**WHAT TO PRODUCE:**
Transcribe every line of the entries exactly.
*** Opening of MATERIAL FOR THIS EXERCISE ***
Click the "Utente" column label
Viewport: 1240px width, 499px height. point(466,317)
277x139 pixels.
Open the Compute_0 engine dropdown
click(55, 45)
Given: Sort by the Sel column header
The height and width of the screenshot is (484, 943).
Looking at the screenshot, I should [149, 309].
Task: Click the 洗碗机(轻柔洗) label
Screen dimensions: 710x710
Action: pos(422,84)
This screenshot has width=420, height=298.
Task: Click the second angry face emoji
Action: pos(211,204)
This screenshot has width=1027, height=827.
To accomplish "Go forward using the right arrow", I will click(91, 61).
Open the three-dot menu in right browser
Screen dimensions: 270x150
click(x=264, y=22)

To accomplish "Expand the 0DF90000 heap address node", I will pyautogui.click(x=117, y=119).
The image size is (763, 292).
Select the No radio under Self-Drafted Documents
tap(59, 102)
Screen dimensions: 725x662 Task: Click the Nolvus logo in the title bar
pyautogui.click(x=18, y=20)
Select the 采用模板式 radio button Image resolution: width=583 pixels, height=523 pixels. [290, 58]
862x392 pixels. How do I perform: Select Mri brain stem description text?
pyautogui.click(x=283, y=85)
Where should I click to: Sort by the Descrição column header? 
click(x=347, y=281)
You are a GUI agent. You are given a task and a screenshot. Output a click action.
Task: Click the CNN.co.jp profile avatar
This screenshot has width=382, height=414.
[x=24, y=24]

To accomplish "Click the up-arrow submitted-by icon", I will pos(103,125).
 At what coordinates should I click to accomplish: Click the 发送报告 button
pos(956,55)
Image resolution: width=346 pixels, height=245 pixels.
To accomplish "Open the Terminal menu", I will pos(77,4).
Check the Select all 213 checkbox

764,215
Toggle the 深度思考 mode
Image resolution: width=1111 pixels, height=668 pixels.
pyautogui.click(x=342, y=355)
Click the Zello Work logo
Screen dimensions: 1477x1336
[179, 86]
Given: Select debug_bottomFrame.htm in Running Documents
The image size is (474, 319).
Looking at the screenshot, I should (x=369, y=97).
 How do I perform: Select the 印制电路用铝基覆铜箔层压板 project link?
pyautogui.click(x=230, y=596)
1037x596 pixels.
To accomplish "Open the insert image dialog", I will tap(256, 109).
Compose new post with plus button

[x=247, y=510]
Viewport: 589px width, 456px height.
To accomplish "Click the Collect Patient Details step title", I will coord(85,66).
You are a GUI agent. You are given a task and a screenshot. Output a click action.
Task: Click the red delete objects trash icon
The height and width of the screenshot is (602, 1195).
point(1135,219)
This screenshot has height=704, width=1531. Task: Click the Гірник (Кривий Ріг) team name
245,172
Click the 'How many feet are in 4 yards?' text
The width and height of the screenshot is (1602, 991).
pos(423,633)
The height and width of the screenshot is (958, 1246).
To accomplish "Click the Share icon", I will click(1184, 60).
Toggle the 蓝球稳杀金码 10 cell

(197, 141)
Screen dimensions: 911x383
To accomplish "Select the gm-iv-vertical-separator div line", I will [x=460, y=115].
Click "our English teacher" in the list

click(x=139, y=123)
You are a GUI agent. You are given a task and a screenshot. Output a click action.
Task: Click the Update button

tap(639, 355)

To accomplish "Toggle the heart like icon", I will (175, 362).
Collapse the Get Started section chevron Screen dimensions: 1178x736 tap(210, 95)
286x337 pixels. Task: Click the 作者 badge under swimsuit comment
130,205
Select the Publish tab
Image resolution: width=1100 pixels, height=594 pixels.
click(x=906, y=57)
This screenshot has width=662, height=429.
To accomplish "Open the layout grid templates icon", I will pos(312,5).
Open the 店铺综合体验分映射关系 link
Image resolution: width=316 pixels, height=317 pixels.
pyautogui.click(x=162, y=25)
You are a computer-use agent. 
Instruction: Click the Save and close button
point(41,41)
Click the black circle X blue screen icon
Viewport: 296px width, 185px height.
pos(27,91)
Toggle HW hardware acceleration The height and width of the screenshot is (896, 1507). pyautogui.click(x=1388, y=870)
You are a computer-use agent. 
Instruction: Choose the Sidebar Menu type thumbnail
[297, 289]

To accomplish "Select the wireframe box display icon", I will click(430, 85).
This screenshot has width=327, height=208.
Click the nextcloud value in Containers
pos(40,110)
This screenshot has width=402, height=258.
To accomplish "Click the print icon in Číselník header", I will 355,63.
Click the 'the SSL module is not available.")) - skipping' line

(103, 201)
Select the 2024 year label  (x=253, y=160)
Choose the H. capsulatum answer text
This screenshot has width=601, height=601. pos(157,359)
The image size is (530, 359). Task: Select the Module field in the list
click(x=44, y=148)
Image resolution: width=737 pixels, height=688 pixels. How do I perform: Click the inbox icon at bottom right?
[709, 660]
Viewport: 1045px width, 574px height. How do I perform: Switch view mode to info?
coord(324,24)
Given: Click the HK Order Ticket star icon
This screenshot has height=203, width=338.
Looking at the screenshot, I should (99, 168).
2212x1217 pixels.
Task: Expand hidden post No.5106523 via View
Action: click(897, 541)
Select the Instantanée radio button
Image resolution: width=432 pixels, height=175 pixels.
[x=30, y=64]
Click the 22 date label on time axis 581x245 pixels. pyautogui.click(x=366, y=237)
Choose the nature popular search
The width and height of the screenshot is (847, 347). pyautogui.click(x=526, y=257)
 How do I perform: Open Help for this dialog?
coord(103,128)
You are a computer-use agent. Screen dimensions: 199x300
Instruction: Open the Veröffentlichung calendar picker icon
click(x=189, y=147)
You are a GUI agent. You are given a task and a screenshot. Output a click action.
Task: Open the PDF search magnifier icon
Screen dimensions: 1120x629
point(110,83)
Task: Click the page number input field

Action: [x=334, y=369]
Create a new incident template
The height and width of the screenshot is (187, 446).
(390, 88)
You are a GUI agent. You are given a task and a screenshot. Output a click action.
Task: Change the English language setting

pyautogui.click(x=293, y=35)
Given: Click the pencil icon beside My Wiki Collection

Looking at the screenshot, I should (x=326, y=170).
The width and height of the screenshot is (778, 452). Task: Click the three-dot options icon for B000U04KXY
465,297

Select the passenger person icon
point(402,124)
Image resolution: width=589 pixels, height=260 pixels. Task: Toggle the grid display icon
*** Close of MATERIAL FOR THIS EXERCISE ***
**SOLUTION TO THE PROBLEM:**
Click the "Utente" column label
Viewport: 1240px width, 499px height. point(466,317)
277x139 pixels.
Open the Compute_0 engine dropdown
click(55, 45)
Given: Sort by the Sel column header
The height and width of the screenshot is (484, 943).
Looking at the screenshot, I should [149, 309].
Task: Click the 洗碗机(轻柔洗) label
Screen dimensions: 710x710
Action: pos(422,84)
This screenshot has width=420, height=298.
Task: Click the second angry face emoji
Action: pos(211,204)
This screenshot has width=1027, height=827.
To accomplish "Go forward using the right arrow", I will click(91, 61).
Open the three-dot menu in right browser
Screen dimensions: 270x150
click(x=264, y=22)

To accomplish "Expand the 0DF90000 heap address node", I will pyautogui.click(x=117, y=119).
The image size is (763, 292).
Select the No radio under Self-Drafted Documents
tap(59, 102)
Screen dimensions: 725x662 Task: Click the Nolvus logo in the title bar
pyautogui.click(x=18, y=20)
Select the 采用模板式 radio button Image resolution: width=583 pixels, height=523 pixels. [290, 58]
862x392 pixels. How do I perform: Select Mri brain stem description text?
pyautogui.click(x=283, y=85)
Where should I click to: Sort by the Descrição column header? 
click(x=347, y=281)
You are a GUI agent. You are given a task and a screenshot. Output a click action.
Task: Click the CNN.co.jp profile avatar
This screenshot has width=382, height=414.
[x=24, y=24]

To accomplish "Click the up-arrow submitted-by icon", I will pos(103,125).
 At what coordinates should I click to accomplish: Click the 发送报告 button
pos(956,55)
Image resolution: width=346 pixels, height=245 pixels.
To accomplish "Open the Terminal menu", I will pos(77,4).
Check the Select all 213 checkbox

764,215
Toggle the 深度思考 mode
Image resolution: width=1111 pixels, height=668 pixels.
pyautogui.click(x=342, y=355)
Click the Zello Work logo
Screen dimensions: 1477x1336
[179, 86]
Given: Select debug_bottomFrame.htm in Running Documents
The image size is (474, 319).
Looking at the screenshot, I should (x=369, y=97).
 How do I perform: Select the 印制电路用铝基覆铜箔层压板 project link?
pyautogui.click(x=230, y=596)
1037x596 pixels.
To accomplish "Open the insert image dialog", I will tap(256, 109).
Compose new post with plus button

[x=247, y=510]
Viewport: 589px width, 456px height.
To accomplish "Click the Collect Patient Details step title", I will coord(85,66).
You are a GUI agent. You are given a task and a screenshot. Output a click action.
Task: Click the red delete objects trash icon
The height and width of the screenshot is (602, 1195).
point(1135,219)
This screenshot has height=704, width=1531. Task: Click the Гірник (Кривий Ріг) team name
245,172
Click the 'How many feet are in 4 yards?' text
The width and height of the screenshot is (1602, 991).
pos(423,633)
The height and width of the screenshot is (958, 1246).
To accomplish "Click the Share icon", I will click(1184, 60).
Toggle the 蓝球稳杀金码 10 cell

(197, 141)
Screen dimensions: 911x383
To accomplish "Select the gm-iv-vertical-separator div line", I will [x=460, y=115].
Click "our English teacher" in the list

click(x=139, y=123)
You are a GUI agent. You are given a task and a screenshot. Output a click action.
Task: Click the Update button

tap(639, 355)

To accomplish "Toggle the heart like icon", I will (175, 362).
Collapse the Get Started section chevron Screen dimensions: 1178x736 tap(210, 95)
286x337 pixels. Task: Click the 作者 badge under swimsuit comment
130,205
Select the Publish tab
Image resolution: width=1100 pixels, height=594 pixels.
click(x=906, y=57)
This screenshot has width=662, height=429.
To accomplish "Open the layout grid templates icon", I will pos(312,5).
Open the 店铺综合体验分映射关系 link
Image resolution: width=316 pixels, height=317 pixels.
pyautogui.click(x=162, y=25)
You are a computer-use agent. 
Instruction: Click the Save and close button
point(41,41)
Click the black circle X blue screen icon
Viewport: 296px width, 185px height.
pos(27,91)
Toggle HW hardware acceleration The height and width of the screenshot is (896, 1507). pyautogui.click(x=1388, y=870)
You are a computer-use agent. 
Instruction: Choose the Sidebar Menu type thumbnail
[297, 289]

To accomplish "Select the wireframe box display icon", I will click(430, 85).
This screenshot has width=327, height=208.
Click the nextcloud value in Containers
pos(40,110)
This screenshot has width=402, height=258.
To accomplish "Click the print icon in Číselník header", I will 355,63.
Click the 'the SSL module is not available.")) - skipping' line

(103, 201)
Select the 2024 year label  (x=253, y=160)
Choose the H. capsulatum answer text
This screenshot has width=601, height=601. pos(157,359)
The image size is (530, 359). Task: Select the Module field in the list
click(x=44, y=148)
Image resolution: width=737 pixels, height=688 pixels. How do I perform: Click the inbox icon at bottom right?
[709, 660]
Viewport: 1045px width, 574px height. How do I perform: Switch view mode to info?
coord(324,24)
Given: Click the HK Order Ticket star icon
This screenshot has height=203, width=338.
Looking at the screenshot, I should (99, 168).
2212x1217 pixels.
Task: Expand hidden post No.5106523 via View
Action: click(897, 541)
Select the Instantanée radio button
Image resolution: width=432 pixels, height=175 pixels.
[x=30, y=64]
Click the 22 date label on time axis 581x245 pixels. pyautogui.click(x=366, y=237)
Choose the nature popular search
The width and height of the screenshot is (847, 347). pyautogui.click(x=526, y=257)
 How do I perform: Open Help for this dialog?
coord(103,128)
You are a computer-use agent. Screen dimensions: 199x300
Instruction: Open the Veröffentlichung calendar picker icon
click(x=189, y=147)
You are a GUI agent. You are given a task and a screenshot. Output a click action.
Task: Open the PDF search magnifier icon
Screen dimensions: 1120x629
point(110,83)
Task: Click the page number input field

Action: [x=334, y=369]
Create a new incident template
The height and width of the screenshot is (187, 446).
(390, 88)
You are a GUI agent. You are given a task and a screenshot. Output a click action.
Task: Change the English language setting

pyautogui.click(x=293, y=35)
Given: Click the pencil icon beside My Wiki Collection

Looking at the screenshot, I should (x=326, y=170).
The width and height of the screenshot is (778, 452). Task: Click the three-dot options icon for B000U04KXY
465,297

Select the passenger person icon
point(402,124)
Image resolution: width=589 pixels, height=260 pixels. Task: Toggle the grid display icon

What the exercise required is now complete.